La Russia attuale non è certo un campione di egualitarismo: secondo il World Inequality Database, un decimo della popolazione cattura quasi metà del reddito e oltre il 70% della ricchezza. Gli squilibri sono ai massimi di sempre – tutti i privilegi in mano agli oligarchi e ai loro amici – ma a Putin ieri interessava la declinazione politica. Secondo lui la diseguaglianza americana «toglie speranza nel futuro all’interno e ha riflessi negativi nel mondo». Il leader russo ne ha parlato al telefono con il suo nuovo omologo statunitense, Joe Biden. Insieme hanno concordato di prorogare il trattato «New Start» sul controllo degli armamenti. Un «passo corretto», si è limitato a dire Putin, «ma c’è un rischio di collasso dello sviluppo globale e di lotta di tutti contro tutti».
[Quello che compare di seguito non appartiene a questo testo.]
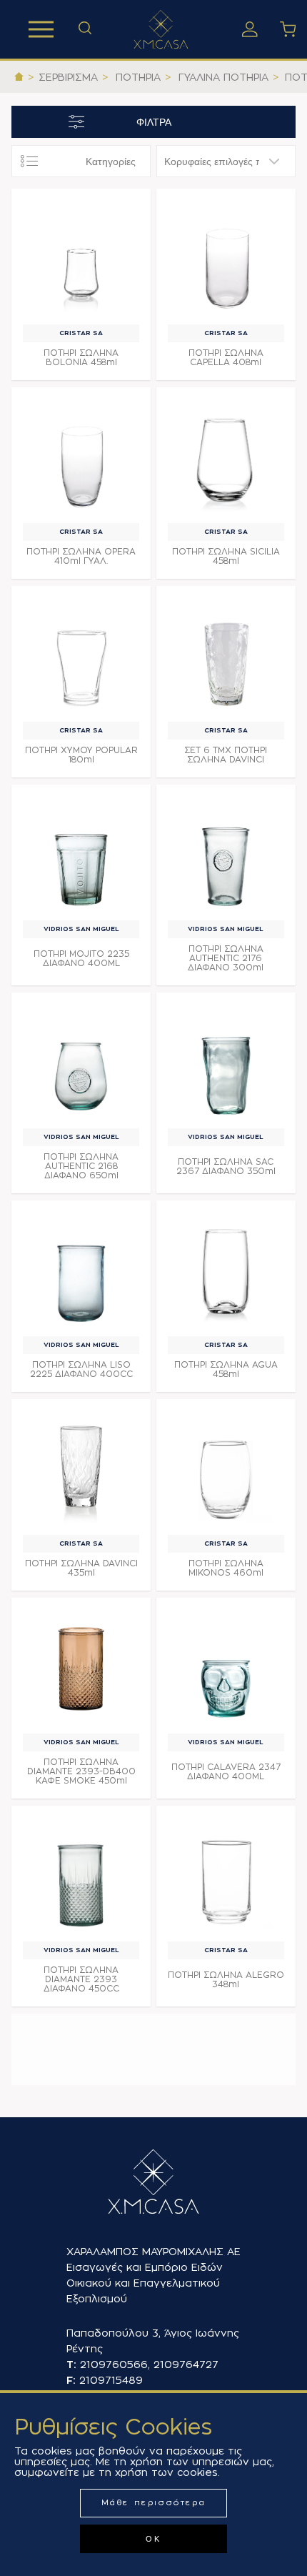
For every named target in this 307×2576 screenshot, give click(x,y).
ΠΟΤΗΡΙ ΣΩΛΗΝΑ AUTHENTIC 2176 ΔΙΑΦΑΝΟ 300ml (225, 958)
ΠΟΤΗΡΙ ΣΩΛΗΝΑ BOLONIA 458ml (81, 358)
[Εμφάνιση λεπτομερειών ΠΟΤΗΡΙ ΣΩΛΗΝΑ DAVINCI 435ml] (81, 1468)
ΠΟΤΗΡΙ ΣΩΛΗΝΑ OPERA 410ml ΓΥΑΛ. (81, 556)
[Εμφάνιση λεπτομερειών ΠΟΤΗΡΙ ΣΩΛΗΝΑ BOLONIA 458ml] (81, 258)
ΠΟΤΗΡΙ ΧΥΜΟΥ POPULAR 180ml (81, 755)
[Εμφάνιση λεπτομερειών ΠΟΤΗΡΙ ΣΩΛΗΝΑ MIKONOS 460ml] (226, 1468)
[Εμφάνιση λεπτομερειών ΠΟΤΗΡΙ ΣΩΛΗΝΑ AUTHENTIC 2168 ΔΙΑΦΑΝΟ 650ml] (81, 1062)
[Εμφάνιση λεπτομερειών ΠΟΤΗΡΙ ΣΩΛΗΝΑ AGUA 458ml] (226, 1270)
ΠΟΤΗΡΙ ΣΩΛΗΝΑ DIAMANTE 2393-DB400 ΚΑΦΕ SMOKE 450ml (81, 1771)
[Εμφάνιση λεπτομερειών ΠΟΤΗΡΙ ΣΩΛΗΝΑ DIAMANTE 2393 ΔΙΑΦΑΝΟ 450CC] (81, 1875)
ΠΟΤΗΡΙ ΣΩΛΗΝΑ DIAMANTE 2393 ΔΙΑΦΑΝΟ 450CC (81, 1979)
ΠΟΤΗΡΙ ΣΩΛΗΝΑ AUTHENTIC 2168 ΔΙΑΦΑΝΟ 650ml (81, 1166)
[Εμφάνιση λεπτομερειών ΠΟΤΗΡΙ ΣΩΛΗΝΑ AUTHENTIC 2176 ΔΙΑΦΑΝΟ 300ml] (226, 854)
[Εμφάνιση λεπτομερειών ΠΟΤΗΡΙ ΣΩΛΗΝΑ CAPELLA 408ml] (226, 258)
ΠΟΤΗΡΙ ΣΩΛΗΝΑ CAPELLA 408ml (225, 358)
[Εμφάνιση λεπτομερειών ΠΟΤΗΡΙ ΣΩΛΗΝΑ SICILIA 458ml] (226, 457)
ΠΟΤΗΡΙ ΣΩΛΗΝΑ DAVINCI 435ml (81, 1568)
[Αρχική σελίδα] (19, 77)
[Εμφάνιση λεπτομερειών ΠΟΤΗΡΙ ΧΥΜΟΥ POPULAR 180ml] (81, 655)
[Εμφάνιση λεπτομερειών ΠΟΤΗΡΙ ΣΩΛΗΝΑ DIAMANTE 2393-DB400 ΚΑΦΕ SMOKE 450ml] (81, 1667)
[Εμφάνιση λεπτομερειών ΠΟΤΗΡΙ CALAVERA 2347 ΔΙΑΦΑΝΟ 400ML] (226, 1667)
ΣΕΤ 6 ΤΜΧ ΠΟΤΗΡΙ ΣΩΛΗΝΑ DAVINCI (225, 755)
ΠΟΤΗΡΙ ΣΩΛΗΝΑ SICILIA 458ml (226, 556)
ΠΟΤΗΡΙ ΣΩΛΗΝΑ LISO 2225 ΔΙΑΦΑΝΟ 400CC (81, 1369)
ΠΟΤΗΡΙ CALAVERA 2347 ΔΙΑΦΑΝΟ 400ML (226, 1772)
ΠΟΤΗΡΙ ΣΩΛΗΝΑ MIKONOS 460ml (225, 1568)
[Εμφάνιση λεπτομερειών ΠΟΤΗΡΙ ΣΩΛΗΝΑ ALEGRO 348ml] (226, 1875)
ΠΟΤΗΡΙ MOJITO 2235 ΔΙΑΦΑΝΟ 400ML (81, 959)
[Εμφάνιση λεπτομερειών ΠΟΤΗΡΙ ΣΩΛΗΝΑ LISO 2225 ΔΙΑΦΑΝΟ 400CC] (81, 1270)
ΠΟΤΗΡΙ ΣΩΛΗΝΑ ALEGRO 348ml (226, 1980)
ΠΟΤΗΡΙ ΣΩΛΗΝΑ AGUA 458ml (226, 1369)
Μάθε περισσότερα (153, 2503)
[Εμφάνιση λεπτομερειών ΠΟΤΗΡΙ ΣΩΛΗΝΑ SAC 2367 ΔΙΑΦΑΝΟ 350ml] (226, 1062)
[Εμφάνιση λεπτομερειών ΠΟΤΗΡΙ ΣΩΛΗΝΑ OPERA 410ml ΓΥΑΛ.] (81, 457)
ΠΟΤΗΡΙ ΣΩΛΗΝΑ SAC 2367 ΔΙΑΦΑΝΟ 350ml (226, 1166)
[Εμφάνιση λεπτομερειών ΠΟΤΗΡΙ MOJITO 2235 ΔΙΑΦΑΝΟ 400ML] (81, 854)
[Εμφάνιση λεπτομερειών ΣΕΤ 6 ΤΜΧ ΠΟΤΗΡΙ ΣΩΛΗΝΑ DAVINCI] (226, 655)
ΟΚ (153, 2539)
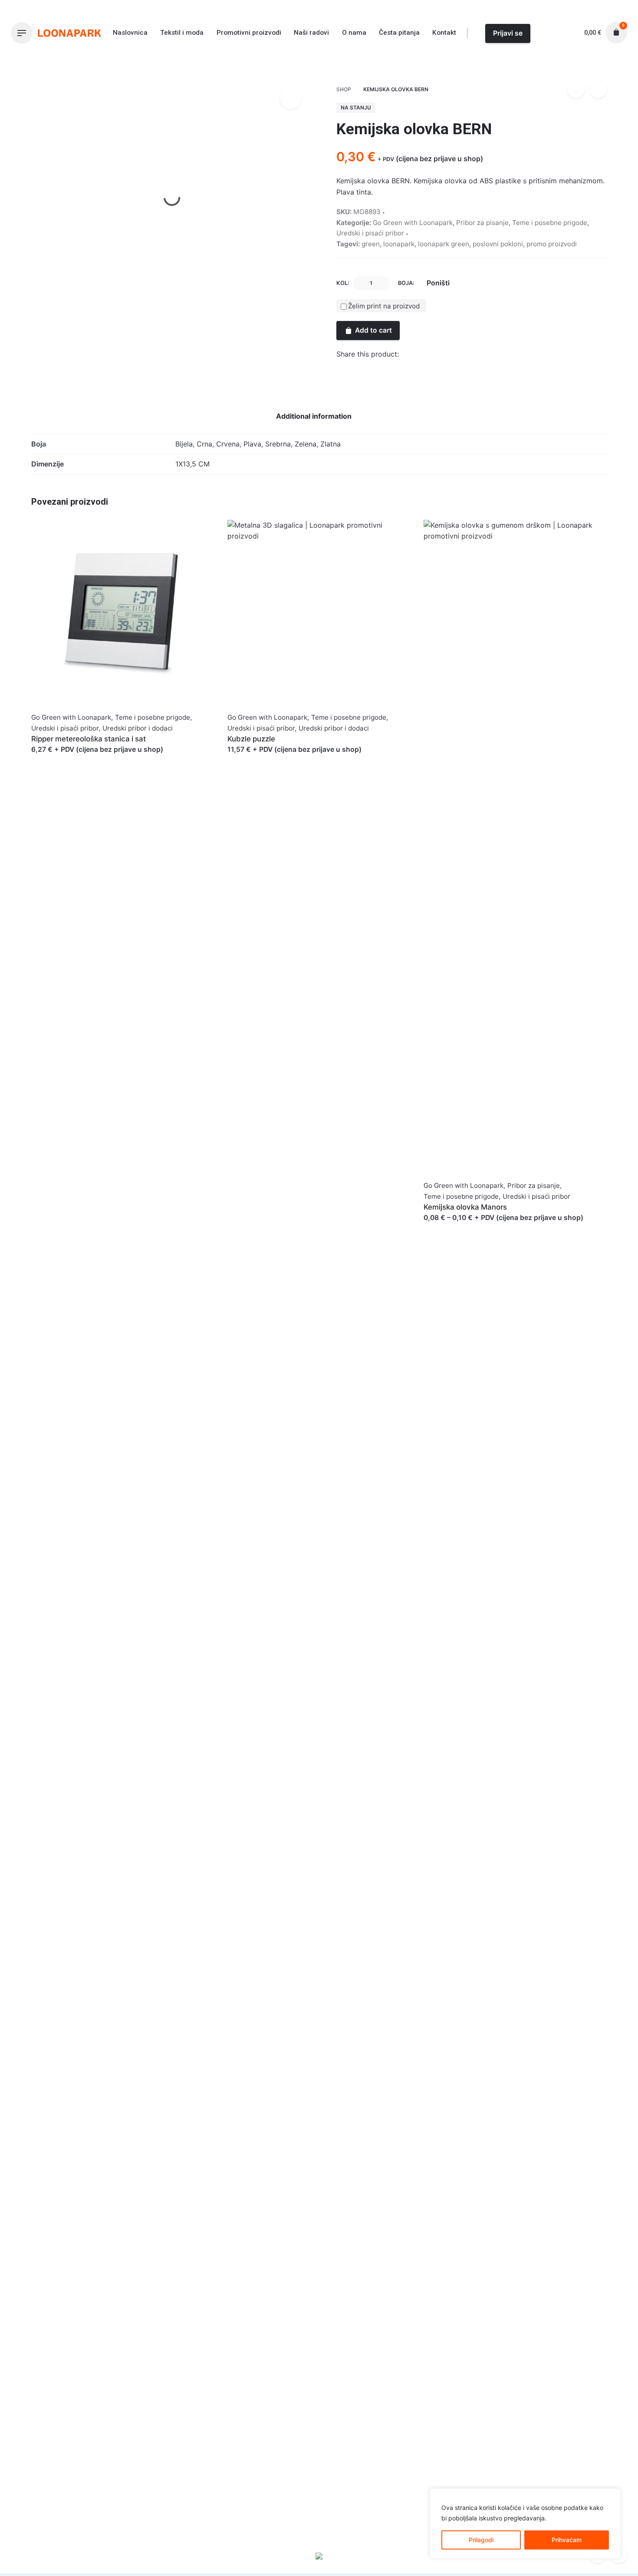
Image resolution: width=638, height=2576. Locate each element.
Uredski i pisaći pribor (370, 233)
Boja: (406, 283)
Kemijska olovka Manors (465, 1207)
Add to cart (373, 330)
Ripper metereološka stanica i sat (88, 738)
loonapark (398, 244)
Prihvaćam (567, 2539)
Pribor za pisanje (482, 222)
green (371, 244)
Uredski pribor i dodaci (137, 728)
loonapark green (443, 244)
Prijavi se (508, 33)
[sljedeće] (598, 89)
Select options (55, 758)
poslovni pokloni (498, 244)
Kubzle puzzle (251, 738)
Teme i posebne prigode (549, 222)
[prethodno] (576, 89)
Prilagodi (481, 2539)
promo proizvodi (551, 244)
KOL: (342, 283)
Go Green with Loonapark (503, 63)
Un indizio per lui è nel ruolo dei gruppi del Big Tech, «che non sono solo giganti economici, perché ormai fanno concorrenza agli Stati: guardate cosa è successo negli Stati Uniti». Il riferimento di Putin è senz’altro alla censura imposta da Twitter e Facebook su Trump, dopo molti anni. Ma per l’interferenza dei troll russi nelle elezioni americane del 2016, o dei 95 milioni di visualizzazioni delle foto della sua villa da un miliardo postate da Navalny su YouTube, il presidente russo non ha avuto neanche una parola.